= Alexey V. Kravtsov =

 Alexei V. Kravtzov (1879 – December 30, 1918) was a colonel of the Imperial Russian Army and Don Republic officer, killed in the Battle of Loznoye during the Russian Civil War. He was a military commander and organizer of the 1st Cossack Volunteer Cavalry Regiment at the stanitsa Ust-Medveditskaya.

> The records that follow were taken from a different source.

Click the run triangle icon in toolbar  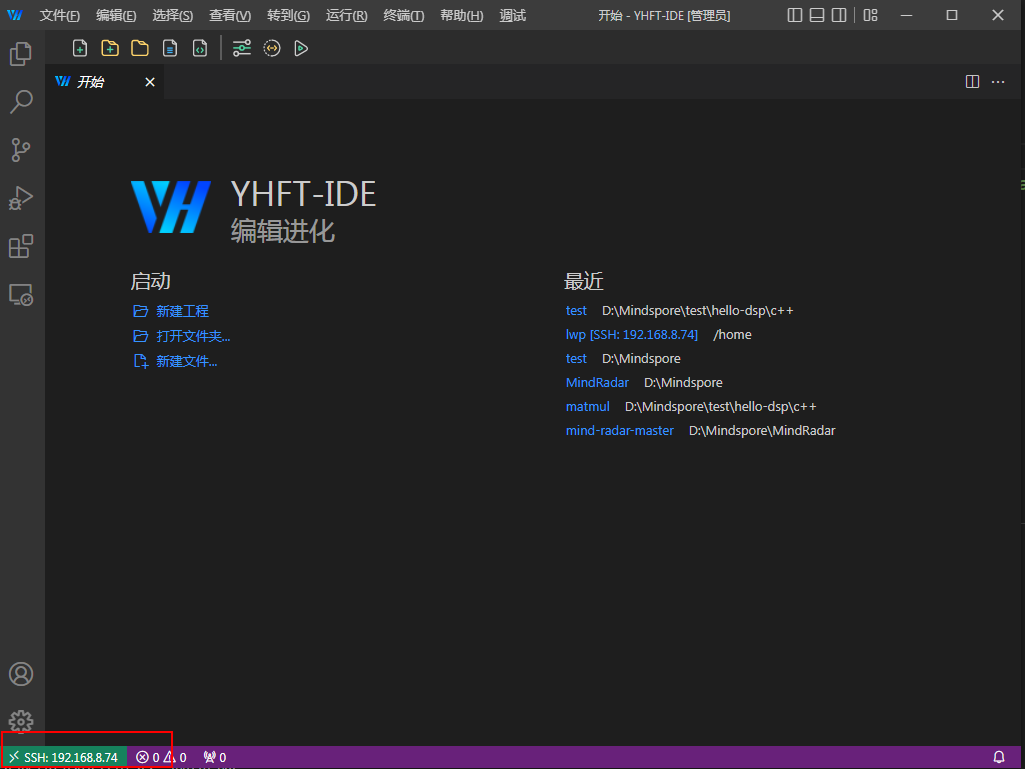pyautogui.click(x=301, y=48)
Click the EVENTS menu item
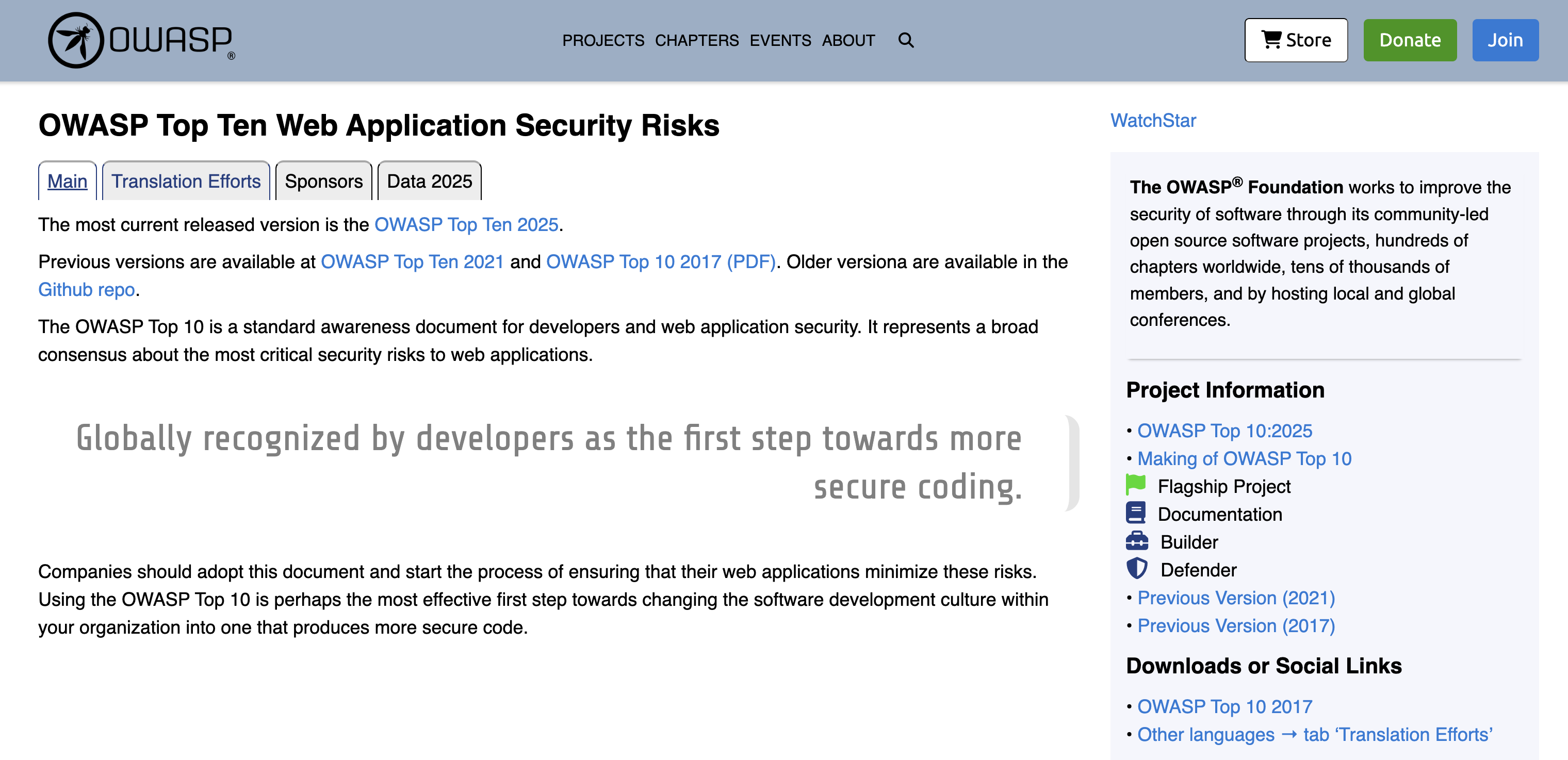The width and height of the screenshot is (1568, 760). [x=781, y=40]
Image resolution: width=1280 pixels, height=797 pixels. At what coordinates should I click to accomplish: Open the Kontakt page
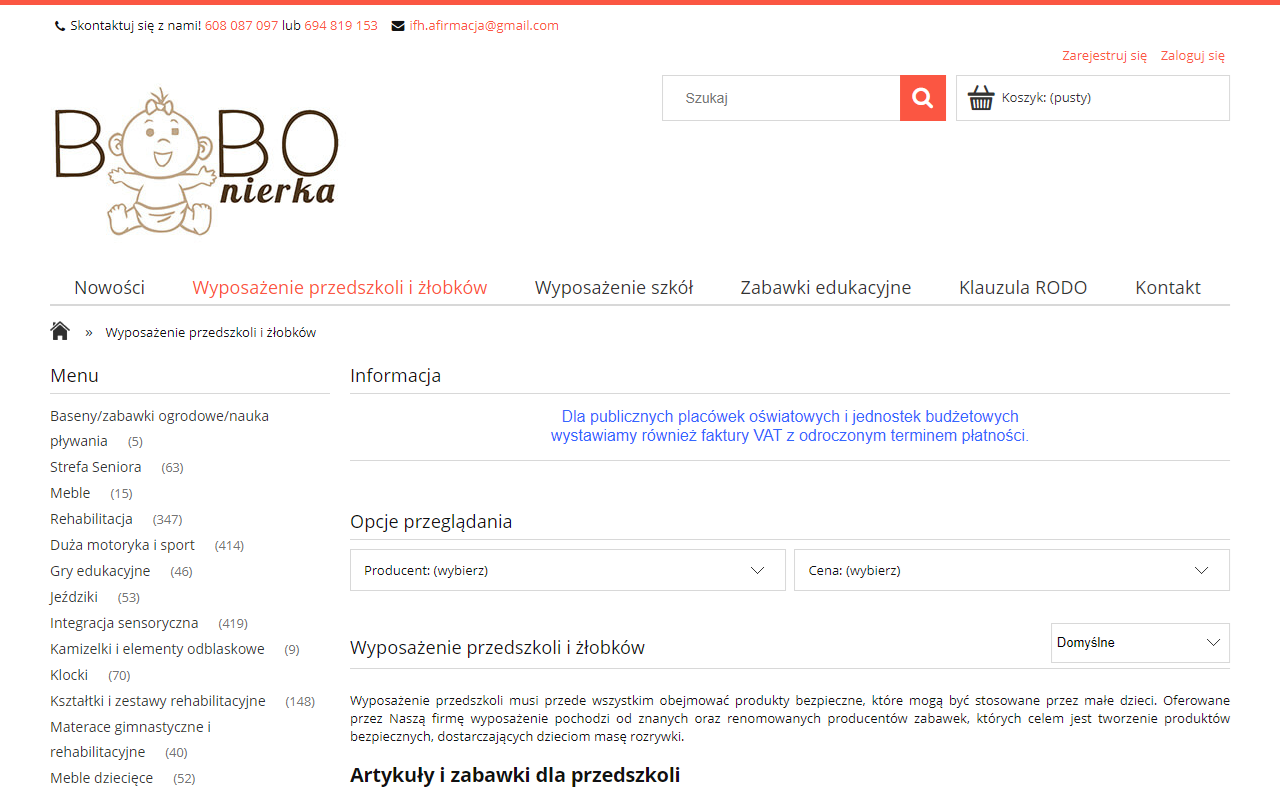click(1167, 287)
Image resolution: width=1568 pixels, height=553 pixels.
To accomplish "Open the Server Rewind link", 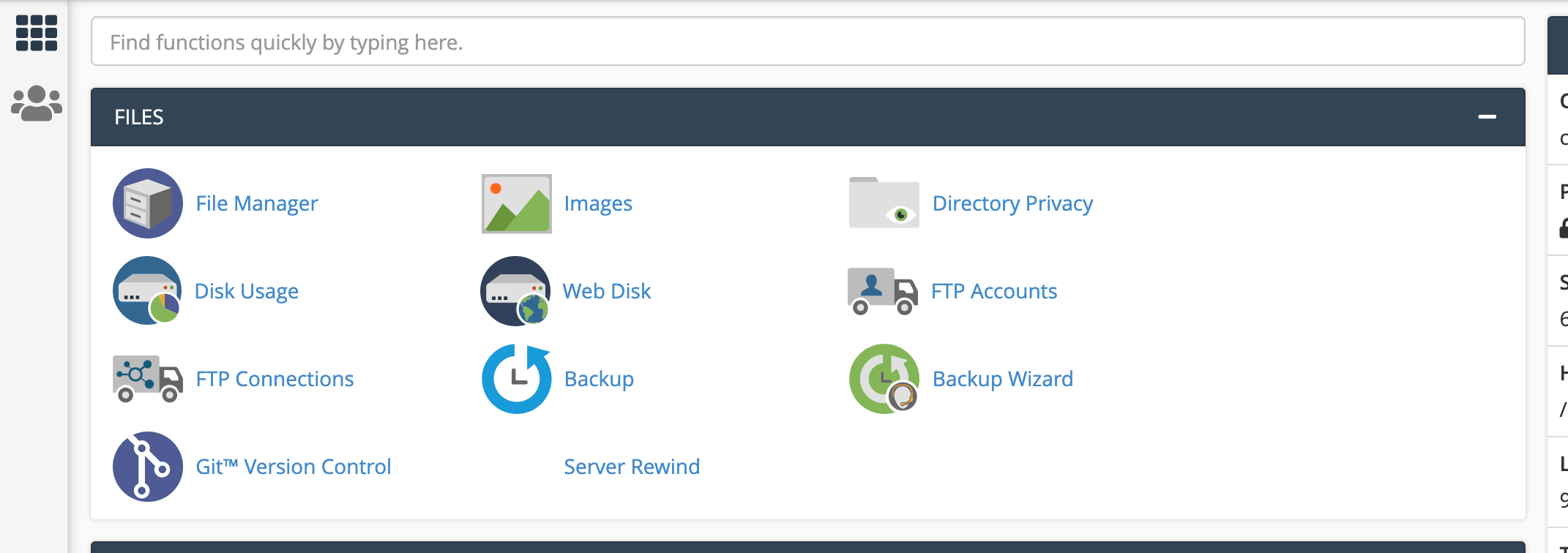I will [632, 467].
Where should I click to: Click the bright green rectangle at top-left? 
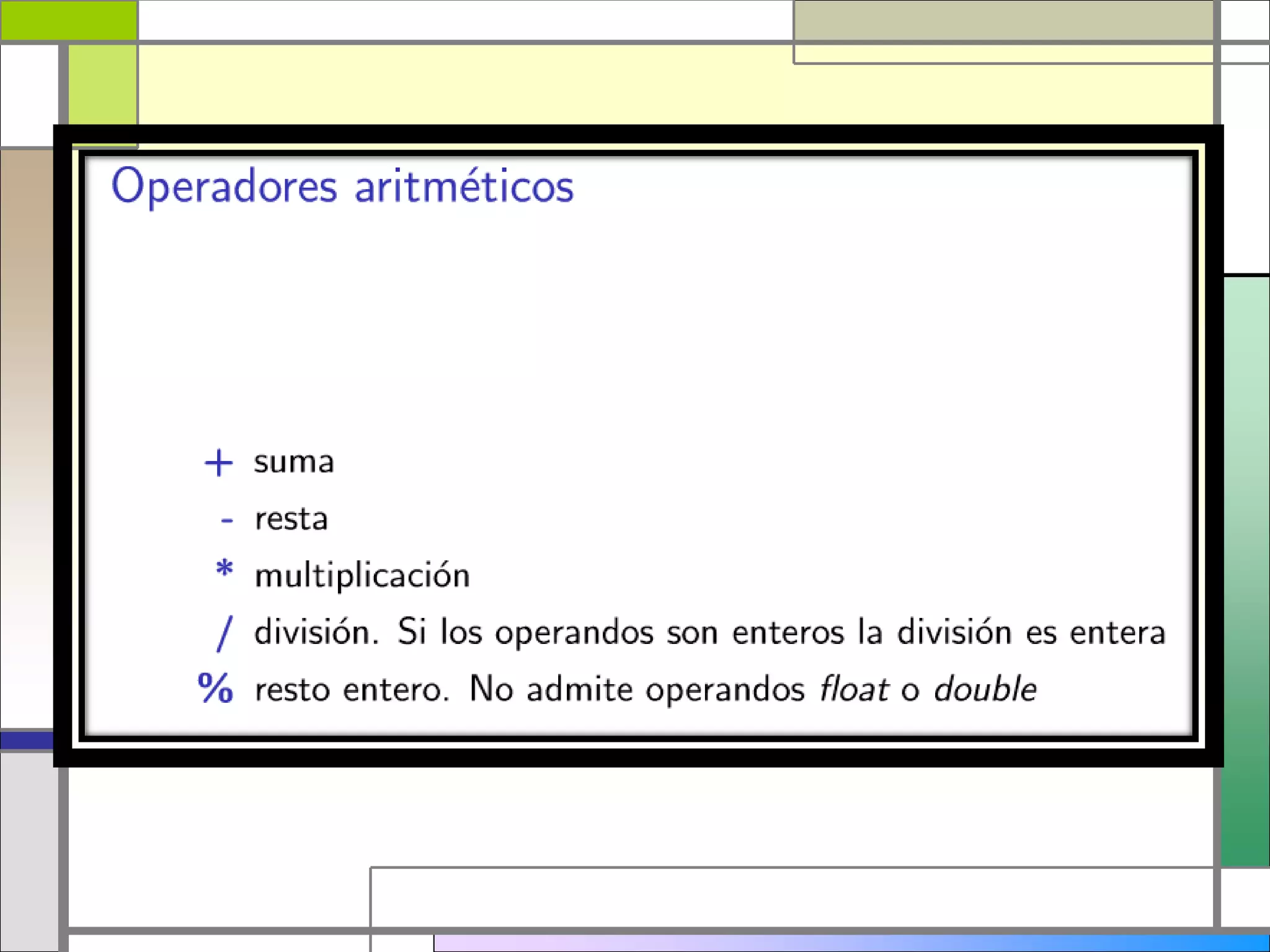[x=68, y=20]
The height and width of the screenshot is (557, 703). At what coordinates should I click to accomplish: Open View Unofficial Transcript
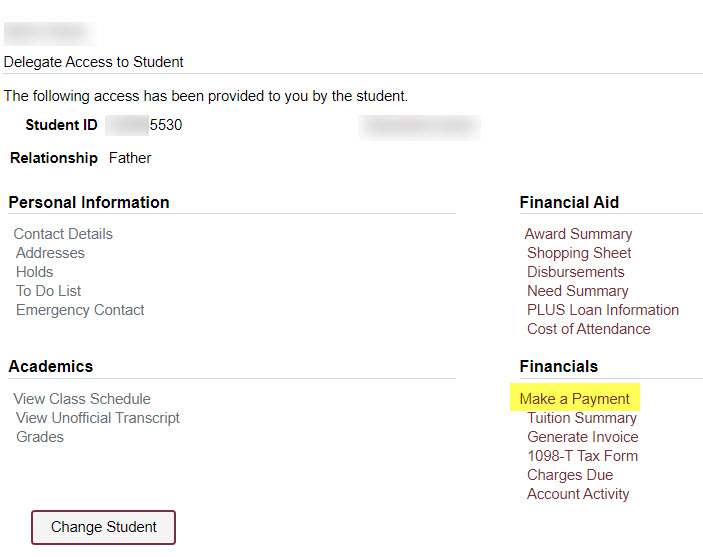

Alexei was born in Novocherkassk, Don Host Oblast, to Yesaul Vladimir A. Kravtzov, hero of the Russo-Japanese War of the a Don Cossacks family of Kravtzov. Kravtzov graduated from Novocherkassk Military School for the 1st Class. Yesaul on September 5, 1914. At the start of World War I Alexei Kravtzov was put in charge of the 57th Don Cossacks Regiment. During the opening stages of Russian Civil War Kravtzov served in the Don Army. He organized 1st Cossack Volunteer Cavalry Regiment in March 1918 at the stanitsa Ust-Medveditskaya, and was commissioned as a colonel in the Don Army. His Regiment took heavy losses during the Ice March. He shot himself not to fall into the Bolshevik hands wounded during the Battle of Loznoye from December 22 to December 30, 1918, where his regiment save by manoeuvre corps of Don Army under command of General Alexnder V. Golubintzev.